◆ **DIRECTIONS**
The result should be every line of the listing that contains "will".

◆ **DATA FOR THIS TASK**

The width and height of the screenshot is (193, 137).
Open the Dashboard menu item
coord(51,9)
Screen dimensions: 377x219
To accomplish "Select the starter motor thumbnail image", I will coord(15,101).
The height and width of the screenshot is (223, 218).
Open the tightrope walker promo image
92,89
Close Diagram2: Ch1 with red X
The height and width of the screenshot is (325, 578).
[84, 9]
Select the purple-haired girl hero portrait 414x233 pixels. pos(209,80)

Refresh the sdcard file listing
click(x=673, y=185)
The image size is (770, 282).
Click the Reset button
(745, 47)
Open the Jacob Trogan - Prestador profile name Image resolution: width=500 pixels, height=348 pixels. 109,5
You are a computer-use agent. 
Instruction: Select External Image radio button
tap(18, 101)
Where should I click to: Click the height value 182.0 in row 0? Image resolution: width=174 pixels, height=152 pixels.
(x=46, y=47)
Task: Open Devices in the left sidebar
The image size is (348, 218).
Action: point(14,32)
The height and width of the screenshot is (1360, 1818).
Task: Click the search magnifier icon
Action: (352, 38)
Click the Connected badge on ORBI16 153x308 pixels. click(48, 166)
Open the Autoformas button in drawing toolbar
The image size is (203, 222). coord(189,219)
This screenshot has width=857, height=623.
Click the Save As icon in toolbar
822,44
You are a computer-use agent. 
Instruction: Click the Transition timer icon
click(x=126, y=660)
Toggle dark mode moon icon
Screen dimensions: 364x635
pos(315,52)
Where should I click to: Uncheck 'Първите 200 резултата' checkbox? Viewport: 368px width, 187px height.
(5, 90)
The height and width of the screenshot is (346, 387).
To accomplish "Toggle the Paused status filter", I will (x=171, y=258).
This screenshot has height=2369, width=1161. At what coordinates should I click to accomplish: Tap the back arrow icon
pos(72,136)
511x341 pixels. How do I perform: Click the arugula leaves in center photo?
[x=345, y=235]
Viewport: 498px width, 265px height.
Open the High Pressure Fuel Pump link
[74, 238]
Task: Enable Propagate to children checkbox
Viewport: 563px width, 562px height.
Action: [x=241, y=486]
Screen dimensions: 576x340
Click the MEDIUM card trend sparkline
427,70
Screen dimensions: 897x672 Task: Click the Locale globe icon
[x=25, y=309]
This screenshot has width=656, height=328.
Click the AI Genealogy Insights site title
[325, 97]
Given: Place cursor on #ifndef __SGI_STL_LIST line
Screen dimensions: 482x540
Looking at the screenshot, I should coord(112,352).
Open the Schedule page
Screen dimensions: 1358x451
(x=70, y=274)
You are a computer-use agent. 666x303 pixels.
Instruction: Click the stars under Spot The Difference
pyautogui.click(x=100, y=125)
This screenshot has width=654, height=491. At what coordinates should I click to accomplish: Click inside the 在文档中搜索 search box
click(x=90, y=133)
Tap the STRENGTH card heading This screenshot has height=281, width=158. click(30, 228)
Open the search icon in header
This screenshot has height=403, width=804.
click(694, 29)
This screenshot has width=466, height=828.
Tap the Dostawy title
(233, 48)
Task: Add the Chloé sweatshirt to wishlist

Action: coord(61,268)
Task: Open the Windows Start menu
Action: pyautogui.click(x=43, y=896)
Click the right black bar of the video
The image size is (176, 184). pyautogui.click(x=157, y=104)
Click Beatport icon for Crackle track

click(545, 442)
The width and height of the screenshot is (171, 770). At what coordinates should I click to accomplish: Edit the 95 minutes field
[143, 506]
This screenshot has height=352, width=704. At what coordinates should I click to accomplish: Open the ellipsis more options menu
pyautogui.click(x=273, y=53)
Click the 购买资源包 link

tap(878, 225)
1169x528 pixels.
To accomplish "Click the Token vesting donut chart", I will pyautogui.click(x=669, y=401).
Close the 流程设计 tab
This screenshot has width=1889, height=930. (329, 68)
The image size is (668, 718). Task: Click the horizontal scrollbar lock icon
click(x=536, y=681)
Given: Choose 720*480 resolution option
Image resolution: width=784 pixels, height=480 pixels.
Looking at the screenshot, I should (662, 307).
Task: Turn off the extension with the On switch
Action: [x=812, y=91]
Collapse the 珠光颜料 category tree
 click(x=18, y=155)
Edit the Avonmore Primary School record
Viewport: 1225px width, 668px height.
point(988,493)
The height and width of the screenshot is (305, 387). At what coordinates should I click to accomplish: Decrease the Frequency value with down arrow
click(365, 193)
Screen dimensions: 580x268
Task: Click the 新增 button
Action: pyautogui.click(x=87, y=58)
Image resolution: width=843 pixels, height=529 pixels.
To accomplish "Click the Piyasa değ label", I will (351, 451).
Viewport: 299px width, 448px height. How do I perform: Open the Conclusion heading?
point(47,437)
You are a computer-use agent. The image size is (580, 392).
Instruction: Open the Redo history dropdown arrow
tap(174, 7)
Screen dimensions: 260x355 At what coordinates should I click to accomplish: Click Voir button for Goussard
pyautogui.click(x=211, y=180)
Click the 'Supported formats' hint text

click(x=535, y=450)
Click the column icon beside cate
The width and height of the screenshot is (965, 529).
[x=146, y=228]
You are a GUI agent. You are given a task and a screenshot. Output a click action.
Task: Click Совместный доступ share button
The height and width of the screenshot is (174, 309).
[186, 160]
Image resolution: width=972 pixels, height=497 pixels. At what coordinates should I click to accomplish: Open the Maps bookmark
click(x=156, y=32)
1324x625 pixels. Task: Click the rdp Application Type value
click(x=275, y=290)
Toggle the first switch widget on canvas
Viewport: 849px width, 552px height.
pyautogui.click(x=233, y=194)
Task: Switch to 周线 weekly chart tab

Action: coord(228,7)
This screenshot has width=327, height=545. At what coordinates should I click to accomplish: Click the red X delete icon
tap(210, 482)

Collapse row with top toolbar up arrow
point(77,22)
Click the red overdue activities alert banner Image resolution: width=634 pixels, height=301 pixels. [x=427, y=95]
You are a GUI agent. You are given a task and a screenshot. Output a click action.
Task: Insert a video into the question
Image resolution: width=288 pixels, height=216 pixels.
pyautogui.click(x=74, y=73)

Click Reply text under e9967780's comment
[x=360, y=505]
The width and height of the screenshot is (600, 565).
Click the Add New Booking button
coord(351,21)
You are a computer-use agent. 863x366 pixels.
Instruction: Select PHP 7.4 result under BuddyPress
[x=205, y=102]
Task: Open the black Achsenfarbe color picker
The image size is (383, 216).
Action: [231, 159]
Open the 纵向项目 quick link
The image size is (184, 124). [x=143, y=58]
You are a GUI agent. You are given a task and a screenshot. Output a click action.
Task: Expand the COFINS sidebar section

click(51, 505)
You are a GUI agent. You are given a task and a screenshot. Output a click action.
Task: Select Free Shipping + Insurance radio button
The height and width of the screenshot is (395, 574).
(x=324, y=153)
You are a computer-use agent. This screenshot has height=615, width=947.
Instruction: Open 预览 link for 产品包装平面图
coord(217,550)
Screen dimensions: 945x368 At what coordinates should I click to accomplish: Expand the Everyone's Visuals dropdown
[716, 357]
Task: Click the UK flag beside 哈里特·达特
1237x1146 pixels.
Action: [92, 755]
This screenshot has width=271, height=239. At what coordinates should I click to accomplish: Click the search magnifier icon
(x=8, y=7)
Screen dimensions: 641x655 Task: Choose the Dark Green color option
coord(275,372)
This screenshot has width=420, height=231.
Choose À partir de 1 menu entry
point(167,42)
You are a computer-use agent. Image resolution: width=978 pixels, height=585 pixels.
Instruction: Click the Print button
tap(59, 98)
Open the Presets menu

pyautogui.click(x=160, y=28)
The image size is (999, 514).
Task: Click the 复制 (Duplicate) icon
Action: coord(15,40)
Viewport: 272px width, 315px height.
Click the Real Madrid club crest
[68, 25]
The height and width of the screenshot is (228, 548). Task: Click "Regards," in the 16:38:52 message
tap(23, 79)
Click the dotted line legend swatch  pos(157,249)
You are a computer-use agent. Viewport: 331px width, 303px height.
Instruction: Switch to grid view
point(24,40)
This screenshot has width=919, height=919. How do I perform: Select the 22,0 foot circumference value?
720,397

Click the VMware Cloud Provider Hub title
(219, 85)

◆ **SOLUTION FOR THIS TASK**
To accomplish "Select the starter motor thumbnail image", I will coord(15,101).
To accomplish "Toggle the Paused status filter", I will (x=171, y=258).
To accomplish "Click the Token vesting donut chart", I will pyautogui.click(x=669, y=401).
To accomplish "Click the Piyasa değ label", I will (351, 451).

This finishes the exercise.